Anyone who provides services for the NHS can raise a concern, including current (and former) employees, agency workers (and others on short or insecure contracts such as locums and bank staff), contractors (including third-sector service providers), trainees and students, volunteers, non-executive directors, and anyone working alongside NHS staff, such as those in health and social care partnerships. A person raising a concern has usually witnessed an event, but they may have no direct personal involvement in the issue they are raising.
If the person does not want to use this procedure, please see the section on confidentiality.
More than one person can raise the same concern, either individually or together. Anyone receiving a concern must make sure they understand who wants to achieve what, and whether everyone wants to be kept informed and updated on the progress of any investigation.
It is important for everyone involved in this procedure to be aware that some people may feel at greater risk than others as a result of raising a concern. For example:
- employees whose employment may be less secure, such as agency staff or those who need a visa to work in the UK
- students and others who are due to be assessed on their work
- people from any of the recognised equalities groups.

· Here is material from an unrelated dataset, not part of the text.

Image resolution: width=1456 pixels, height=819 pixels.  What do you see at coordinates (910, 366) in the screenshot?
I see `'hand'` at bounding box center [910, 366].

Some people may consider themselves to be more likely to be treated unfairly as a result of raising a concern, particularly if they are in more than one of the above groups. It is particularly important to make sure people are aware of the support available through this procedure, and that any concerns they raise are treated seriously.
If the person is raising a concern about a service that is not their employer, for example, a district nurse working in a GP service, a locum pharmacist working for an agency, or a care assistant working within an HSCP service, they must be able to raise concerns either direct with their employer or within the service itself, and they must have full access to the National Whistleblowing Standards.